What the exercise asks - The lines to copy are those in the records below that hold the word "will".

Input records -
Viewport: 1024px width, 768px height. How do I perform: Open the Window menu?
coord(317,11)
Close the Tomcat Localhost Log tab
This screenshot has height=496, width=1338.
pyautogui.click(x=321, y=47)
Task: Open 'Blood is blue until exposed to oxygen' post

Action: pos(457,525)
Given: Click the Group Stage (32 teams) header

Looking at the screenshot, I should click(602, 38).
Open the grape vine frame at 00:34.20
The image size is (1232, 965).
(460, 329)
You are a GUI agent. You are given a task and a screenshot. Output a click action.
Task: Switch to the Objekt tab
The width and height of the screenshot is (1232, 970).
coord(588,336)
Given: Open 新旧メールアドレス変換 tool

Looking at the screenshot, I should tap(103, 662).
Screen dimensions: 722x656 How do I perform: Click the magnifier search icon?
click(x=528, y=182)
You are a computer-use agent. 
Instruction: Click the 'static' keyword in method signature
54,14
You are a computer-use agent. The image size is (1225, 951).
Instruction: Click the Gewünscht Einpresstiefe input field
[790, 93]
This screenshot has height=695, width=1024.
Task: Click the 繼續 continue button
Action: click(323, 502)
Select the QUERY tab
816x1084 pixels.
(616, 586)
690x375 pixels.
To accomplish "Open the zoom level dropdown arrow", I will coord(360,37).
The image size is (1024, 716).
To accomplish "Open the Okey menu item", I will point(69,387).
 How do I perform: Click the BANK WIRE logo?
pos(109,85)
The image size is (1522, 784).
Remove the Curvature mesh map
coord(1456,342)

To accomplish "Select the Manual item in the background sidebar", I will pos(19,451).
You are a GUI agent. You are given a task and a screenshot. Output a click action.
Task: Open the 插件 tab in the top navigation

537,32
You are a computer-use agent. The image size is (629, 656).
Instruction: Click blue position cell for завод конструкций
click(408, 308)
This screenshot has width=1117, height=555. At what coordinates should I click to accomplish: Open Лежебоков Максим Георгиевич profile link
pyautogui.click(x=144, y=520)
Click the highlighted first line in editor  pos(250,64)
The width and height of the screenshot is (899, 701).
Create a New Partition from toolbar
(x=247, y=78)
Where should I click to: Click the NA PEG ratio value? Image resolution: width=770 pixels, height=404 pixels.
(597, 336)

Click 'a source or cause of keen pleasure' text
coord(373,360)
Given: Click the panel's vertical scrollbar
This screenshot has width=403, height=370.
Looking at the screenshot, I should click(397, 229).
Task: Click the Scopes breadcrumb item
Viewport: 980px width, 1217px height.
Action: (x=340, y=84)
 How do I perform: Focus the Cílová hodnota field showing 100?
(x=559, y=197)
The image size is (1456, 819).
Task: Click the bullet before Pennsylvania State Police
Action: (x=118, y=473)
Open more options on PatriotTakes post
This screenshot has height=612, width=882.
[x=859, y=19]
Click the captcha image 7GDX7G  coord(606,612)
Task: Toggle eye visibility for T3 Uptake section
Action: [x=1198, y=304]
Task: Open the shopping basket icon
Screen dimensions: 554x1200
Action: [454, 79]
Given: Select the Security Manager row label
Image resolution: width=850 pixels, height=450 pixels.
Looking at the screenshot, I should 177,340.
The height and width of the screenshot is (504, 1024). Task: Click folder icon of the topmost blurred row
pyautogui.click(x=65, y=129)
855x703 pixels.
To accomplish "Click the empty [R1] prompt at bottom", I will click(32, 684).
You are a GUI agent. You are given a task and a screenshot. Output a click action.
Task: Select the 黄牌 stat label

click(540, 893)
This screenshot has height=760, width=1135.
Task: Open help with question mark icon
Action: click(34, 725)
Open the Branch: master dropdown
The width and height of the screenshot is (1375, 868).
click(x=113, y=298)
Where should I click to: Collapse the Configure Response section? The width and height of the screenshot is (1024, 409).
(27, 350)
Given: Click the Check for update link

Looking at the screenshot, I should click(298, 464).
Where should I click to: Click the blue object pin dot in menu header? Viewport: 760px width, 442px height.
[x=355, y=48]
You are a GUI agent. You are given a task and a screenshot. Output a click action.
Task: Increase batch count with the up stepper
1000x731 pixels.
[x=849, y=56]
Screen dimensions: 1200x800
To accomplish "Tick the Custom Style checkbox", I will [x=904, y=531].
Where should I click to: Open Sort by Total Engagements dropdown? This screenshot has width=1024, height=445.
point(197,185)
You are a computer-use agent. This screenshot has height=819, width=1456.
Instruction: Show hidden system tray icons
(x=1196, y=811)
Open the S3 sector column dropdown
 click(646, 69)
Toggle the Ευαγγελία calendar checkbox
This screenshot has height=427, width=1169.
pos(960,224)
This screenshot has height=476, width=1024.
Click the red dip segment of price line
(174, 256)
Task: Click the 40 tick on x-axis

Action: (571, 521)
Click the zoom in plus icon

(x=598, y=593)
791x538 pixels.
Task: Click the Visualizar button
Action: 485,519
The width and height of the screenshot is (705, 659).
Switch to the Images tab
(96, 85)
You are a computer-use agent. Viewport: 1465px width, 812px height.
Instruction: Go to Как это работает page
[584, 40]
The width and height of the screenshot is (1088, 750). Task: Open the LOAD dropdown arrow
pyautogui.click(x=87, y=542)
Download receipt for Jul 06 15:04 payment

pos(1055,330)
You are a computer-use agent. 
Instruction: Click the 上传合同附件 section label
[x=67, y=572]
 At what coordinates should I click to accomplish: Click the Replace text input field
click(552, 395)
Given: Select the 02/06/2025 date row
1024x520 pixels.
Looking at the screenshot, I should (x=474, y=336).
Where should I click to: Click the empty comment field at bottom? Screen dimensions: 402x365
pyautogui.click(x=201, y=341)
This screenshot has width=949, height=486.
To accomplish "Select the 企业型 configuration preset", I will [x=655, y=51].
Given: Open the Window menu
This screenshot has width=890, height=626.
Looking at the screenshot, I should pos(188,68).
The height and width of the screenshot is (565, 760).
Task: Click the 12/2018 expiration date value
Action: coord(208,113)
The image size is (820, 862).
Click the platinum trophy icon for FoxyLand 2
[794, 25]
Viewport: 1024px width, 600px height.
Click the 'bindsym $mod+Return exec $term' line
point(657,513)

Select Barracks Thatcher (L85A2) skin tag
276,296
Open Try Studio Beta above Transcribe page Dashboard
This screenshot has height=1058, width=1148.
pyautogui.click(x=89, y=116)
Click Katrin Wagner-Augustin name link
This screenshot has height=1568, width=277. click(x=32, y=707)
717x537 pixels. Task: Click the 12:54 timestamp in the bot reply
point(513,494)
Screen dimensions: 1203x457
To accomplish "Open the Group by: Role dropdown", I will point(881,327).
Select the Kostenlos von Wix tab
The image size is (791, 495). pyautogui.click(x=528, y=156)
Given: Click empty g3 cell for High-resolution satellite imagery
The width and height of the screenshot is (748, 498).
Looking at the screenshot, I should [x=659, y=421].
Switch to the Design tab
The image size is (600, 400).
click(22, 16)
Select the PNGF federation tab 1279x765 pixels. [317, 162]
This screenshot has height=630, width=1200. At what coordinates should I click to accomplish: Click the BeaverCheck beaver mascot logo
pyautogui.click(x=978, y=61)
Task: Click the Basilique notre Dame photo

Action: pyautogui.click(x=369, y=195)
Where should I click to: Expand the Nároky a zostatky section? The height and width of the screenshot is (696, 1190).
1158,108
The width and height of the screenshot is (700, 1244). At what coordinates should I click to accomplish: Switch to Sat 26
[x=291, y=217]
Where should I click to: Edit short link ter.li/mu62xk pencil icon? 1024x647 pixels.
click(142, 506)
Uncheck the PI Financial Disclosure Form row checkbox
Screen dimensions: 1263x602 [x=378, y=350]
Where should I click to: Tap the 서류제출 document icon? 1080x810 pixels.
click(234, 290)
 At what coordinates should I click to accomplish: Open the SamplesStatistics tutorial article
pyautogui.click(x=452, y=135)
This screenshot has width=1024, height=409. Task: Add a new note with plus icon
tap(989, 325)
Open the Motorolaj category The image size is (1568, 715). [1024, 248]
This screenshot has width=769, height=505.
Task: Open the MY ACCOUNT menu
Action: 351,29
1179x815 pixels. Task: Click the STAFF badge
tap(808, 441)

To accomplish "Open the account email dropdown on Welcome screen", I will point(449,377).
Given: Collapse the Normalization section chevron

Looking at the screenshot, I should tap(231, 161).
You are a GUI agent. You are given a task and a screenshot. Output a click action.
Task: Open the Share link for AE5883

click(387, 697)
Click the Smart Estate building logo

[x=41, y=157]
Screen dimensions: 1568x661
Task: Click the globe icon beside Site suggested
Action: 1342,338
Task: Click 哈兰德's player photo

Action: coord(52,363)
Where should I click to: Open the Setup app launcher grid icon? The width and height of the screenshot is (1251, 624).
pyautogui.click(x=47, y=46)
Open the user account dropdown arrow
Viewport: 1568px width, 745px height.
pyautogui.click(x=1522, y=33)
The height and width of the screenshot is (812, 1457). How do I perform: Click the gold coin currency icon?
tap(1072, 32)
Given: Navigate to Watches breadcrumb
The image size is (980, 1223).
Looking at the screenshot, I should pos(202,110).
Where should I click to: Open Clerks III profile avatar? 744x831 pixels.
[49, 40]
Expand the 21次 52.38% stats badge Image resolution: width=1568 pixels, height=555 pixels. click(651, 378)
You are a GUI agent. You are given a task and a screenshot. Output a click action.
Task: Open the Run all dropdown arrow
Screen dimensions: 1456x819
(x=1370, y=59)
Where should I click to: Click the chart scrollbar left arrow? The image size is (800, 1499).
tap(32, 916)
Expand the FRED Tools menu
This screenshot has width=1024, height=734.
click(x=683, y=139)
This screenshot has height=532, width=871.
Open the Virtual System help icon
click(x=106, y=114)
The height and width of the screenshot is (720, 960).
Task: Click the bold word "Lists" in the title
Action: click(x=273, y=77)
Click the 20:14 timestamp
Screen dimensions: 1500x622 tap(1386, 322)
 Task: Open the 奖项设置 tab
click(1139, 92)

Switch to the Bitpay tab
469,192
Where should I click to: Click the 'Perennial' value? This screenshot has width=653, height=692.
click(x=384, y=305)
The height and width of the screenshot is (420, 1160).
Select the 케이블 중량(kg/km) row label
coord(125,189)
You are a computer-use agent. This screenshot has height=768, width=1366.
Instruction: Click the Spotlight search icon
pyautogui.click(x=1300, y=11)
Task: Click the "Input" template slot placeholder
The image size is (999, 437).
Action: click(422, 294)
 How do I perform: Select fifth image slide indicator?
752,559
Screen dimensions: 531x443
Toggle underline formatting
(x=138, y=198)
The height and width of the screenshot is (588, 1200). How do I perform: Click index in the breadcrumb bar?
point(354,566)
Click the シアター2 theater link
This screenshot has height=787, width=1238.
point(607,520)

Result below -
To accomplish "Open the zoom level dropdown arrow", I will coord(360,37).
To accomplish "Open the Okey menu item", I will point(69,387).
To accomplish "Select the Manual item in the background sidebar", I will pos(19,451).
To accomplish "Click the empty [R1] prompt at bottom", I will click(32, 684).
To accomplish "Tick the Custom Style checkbox", I will [x=904, y=531].
To accomplish "Select the 企业型 configuration preset", I will [x=655, y=51].
To accomplish "Open the Group by: Role dropdown", I will point(881,327).
To accomplish "Open the account email dropdown on Welcome screen", I will point(449,377).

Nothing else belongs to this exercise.